Sarah continues to be well. We are having the odd day where Sarah has some seizures and then her speech is poorer and she becomes very wobbly and needs our assistance with all her needs.
This seems to happen after a very busy day or over exciting activities through the week. However with a lot of rest and checking the medicine levels Sarah is bouncing back from these periods of non stop seizure activity. Where it has been a bit longer than 48 hours she has to get her bloods checked and if necessary her medication adjusted.
This pattern of health is very encouraging, not encouraging having seizures but that we see recovery with out admittance to hospital. Sarah is also very aware now of her seizures saying things like "oh no I am wobbly or my hands are jumping"! We admire her determination as always to battle on regardless only frustrated at falling over or dropping items while trying to carry on eating etc, or not being understood as her speech becomes slurred in the midst of seizure activity.
Another positive is she has attended almost every day of the past 2 terms at school. In school she is more active in all activities participating with understanding and even contributing freely in the class.
Through this time of Sarah being more well we are also able to see just where she is at. It is obvious that Sarah has special needs but we can see that she has also been able to retain some of her learning from periods between seizures. Its encouraging she holds on to skills learnt. Sarah is not able to read or write but has suddenly showed she can emotionally express and understand feelings and read certain situations. We did not see this for the past years where most of her communication has been to express her needs only. Sarah is a thankful wee girl always expressing how nice people are to her and her favourite phrase is to say "I had a lovely day, what about you?".
Getting used to socialising out with school or home can be a difficulty, but being together as a family in church again is a blessing, Sarah has even gone back to Sunday School.

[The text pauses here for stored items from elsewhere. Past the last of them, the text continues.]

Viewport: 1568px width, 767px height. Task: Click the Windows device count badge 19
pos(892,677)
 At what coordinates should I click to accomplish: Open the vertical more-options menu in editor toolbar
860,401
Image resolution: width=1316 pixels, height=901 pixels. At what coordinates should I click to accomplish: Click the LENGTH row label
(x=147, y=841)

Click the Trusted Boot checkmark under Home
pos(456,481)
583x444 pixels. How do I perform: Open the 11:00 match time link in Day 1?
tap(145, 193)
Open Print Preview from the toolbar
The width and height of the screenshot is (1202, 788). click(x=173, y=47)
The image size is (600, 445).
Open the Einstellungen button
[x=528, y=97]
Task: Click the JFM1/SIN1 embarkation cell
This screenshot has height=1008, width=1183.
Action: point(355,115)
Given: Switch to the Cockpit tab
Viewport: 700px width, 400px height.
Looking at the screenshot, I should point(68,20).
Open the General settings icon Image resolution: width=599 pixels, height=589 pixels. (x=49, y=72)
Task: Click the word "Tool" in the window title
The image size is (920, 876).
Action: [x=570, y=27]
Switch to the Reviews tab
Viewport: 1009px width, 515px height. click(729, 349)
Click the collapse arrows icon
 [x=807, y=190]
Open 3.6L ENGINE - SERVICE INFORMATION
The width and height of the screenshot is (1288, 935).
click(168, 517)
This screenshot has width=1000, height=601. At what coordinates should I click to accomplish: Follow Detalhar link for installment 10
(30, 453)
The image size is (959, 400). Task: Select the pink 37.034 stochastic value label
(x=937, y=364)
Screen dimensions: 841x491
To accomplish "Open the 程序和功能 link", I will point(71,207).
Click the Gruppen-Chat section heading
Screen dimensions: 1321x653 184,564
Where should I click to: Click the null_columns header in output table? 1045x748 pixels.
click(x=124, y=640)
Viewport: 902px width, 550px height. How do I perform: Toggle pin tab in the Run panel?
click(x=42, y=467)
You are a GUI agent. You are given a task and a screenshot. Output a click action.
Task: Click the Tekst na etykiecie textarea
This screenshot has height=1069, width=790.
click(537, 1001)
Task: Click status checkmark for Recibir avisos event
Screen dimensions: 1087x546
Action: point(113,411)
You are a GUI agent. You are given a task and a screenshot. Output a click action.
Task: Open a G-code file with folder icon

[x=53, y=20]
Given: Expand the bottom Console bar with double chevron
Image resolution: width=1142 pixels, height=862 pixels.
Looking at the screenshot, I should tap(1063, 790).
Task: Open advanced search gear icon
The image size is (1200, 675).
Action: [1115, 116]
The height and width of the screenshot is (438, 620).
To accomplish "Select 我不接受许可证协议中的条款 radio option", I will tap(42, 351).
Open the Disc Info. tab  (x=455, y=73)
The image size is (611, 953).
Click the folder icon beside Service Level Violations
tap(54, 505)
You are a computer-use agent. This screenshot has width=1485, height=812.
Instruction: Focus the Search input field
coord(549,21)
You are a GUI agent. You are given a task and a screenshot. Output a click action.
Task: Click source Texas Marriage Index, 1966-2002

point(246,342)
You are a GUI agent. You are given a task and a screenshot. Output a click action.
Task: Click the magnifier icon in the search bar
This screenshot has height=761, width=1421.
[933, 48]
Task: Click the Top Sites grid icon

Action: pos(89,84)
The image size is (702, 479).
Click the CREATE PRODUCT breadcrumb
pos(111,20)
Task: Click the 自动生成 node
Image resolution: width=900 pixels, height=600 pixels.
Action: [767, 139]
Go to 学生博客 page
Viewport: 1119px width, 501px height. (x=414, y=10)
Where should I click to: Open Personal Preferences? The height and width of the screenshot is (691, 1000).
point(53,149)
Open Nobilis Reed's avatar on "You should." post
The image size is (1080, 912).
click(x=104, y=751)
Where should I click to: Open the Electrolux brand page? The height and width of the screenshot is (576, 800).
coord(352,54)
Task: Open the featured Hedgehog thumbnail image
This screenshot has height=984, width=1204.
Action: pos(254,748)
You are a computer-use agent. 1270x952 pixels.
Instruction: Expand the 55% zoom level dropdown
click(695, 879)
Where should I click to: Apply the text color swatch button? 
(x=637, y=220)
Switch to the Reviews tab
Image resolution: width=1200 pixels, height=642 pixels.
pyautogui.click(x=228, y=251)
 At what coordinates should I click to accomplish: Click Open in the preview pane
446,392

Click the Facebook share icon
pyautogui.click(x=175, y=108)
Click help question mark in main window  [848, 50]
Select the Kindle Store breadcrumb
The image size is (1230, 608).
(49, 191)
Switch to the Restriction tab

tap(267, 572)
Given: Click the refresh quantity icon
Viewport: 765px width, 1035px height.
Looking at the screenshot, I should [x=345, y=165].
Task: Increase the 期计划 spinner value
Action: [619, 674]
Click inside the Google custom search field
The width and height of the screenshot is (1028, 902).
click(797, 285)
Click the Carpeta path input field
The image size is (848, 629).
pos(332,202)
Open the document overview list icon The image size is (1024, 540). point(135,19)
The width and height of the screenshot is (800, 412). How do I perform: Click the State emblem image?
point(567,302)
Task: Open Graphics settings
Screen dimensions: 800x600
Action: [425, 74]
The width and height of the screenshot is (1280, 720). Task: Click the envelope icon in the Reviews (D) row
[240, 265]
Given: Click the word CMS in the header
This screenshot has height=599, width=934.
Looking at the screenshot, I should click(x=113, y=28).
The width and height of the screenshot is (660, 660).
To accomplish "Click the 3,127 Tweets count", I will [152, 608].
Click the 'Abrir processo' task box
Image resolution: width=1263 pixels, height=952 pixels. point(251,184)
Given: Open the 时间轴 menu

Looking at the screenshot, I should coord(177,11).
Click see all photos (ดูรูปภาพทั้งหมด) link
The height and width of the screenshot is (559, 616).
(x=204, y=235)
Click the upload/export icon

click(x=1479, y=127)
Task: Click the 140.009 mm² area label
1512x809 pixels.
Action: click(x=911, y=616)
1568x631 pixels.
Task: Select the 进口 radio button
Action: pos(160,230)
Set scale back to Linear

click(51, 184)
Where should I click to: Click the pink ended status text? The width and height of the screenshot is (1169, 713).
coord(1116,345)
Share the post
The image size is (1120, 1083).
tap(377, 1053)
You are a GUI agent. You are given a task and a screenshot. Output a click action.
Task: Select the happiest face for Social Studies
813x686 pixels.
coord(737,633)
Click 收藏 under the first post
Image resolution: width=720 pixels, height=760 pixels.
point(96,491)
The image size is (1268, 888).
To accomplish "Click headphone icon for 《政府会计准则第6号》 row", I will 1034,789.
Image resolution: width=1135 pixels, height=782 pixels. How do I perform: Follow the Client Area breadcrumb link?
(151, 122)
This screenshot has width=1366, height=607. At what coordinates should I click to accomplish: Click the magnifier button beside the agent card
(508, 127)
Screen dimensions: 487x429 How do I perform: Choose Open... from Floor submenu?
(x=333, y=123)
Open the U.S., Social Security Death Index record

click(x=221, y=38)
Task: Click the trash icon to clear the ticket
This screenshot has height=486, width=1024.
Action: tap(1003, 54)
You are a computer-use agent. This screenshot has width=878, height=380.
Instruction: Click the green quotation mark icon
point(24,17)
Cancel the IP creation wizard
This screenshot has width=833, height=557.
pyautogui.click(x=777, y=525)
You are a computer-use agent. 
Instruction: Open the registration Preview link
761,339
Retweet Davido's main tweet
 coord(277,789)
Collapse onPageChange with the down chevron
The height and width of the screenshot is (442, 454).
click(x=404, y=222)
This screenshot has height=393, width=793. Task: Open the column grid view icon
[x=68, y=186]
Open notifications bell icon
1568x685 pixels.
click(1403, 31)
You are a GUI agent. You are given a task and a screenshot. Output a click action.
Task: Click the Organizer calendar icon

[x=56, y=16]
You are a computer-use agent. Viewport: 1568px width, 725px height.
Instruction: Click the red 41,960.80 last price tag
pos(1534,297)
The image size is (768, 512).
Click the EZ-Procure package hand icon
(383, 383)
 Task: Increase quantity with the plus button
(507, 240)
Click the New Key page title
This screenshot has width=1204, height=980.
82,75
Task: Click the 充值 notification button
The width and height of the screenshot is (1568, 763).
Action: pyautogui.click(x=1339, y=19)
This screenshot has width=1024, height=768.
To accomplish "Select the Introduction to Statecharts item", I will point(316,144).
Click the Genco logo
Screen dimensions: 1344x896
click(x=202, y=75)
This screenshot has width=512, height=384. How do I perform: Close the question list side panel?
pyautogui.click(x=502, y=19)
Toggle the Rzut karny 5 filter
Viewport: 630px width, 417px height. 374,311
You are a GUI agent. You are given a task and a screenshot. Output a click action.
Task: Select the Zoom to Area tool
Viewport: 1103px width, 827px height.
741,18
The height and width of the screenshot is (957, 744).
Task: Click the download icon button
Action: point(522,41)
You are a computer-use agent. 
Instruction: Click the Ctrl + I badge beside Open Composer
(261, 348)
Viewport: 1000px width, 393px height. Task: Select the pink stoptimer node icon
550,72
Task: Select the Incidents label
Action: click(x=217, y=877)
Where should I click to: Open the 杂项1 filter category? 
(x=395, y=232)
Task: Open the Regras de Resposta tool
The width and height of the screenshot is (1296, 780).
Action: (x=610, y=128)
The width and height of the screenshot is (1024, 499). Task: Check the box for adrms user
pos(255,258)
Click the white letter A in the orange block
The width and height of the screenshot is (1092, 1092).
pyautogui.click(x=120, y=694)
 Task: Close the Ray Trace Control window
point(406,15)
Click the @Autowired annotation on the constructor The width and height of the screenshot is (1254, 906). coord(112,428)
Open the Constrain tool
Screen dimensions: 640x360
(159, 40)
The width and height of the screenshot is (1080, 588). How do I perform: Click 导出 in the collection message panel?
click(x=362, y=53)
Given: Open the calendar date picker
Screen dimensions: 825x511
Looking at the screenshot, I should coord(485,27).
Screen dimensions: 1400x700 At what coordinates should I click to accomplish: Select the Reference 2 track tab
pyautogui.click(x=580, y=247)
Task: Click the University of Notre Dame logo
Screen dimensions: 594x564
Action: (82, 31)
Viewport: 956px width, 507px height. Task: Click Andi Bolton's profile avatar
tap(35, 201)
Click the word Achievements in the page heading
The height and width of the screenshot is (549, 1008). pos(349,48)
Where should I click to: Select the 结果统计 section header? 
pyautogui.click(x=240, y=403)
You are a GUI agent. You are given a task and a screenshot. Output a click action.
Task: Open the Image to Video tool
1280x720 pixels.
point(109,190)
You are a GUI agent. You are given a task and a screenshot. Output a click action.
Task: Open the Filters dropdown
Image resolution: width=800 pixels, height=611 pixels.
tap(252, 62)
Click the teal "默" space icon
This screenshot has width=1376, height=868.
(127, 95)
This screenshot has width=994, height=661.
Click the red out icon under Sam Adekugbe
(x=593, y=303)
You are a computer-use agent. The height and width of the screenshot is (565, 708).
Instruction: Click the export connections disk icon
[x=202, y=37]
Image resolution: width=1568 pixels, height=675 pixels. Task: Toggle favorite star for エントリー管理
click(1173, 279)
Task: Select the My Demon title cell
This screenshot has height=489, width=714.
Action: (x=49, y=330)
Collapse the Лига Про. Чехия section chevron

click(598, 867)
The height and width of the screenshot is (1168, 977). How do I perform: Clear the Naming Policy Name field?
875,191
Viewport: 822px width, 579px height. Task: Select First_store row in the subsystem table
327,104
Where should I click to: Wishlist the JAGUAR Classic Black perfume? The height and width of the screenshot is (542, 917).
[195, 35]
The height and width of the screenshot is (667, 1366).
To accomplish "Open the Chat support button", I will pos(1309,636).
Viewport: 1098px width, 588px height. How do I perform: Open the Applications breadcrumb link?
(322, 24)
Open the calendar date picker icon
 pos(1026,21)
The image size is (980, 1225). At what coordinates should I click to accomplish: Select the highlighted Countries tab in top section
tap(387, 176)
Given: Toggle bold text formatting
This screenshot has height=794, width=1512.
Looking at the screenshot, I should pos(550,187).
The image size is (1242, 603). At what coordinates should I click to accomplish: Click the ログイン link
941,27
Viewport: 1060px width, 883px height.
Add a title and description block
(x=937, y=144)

We are very aware that Sarah's condition is long term and not curable and having met now with parents with children with LGS we can see that the future may well bring more difficulties. We know Sarah has been and is so prayed for and this is first and for most her greatest help and strength. Even as we write she having just dropped off to sleep has taken a tonic clonic seizure, how wonderful to know "He who watches over Israel never slumbers or sleeps"
Sarah's medication remains at quite low doses and so we are not having side effects a big bonus for behaviour and alertness!
We are still awaiting news for her referral to London for assessment by the National centre for young people with epilepsy.
Rona has become a volunteer with the charity Mathews Friends, they so supported us and brought funding for a ketogenic dietitian for Raigmore. (Sarah was on the diet for two years).
Rona will be a link person for the Highlands and so we would like to get a support group happening for parents with children with difficult epilepsy in the North. Please look at Mathews Friends web page to learn a a bit more.
Rona will be a link person for the Highlands and so we would like to get a support group happening for parents with children with difficult epilepsy in the North. Please look at Mathews Friends web page to learn a a bit more.
Please keep praying for Sarah we are so Thankful for her current good health and progress.
Anna Talitha and Elmarie have all had an easier time and these past months they have had a wee sister not an ILL sister, that's been great for them in all kinds of ways not experienced for Five years!!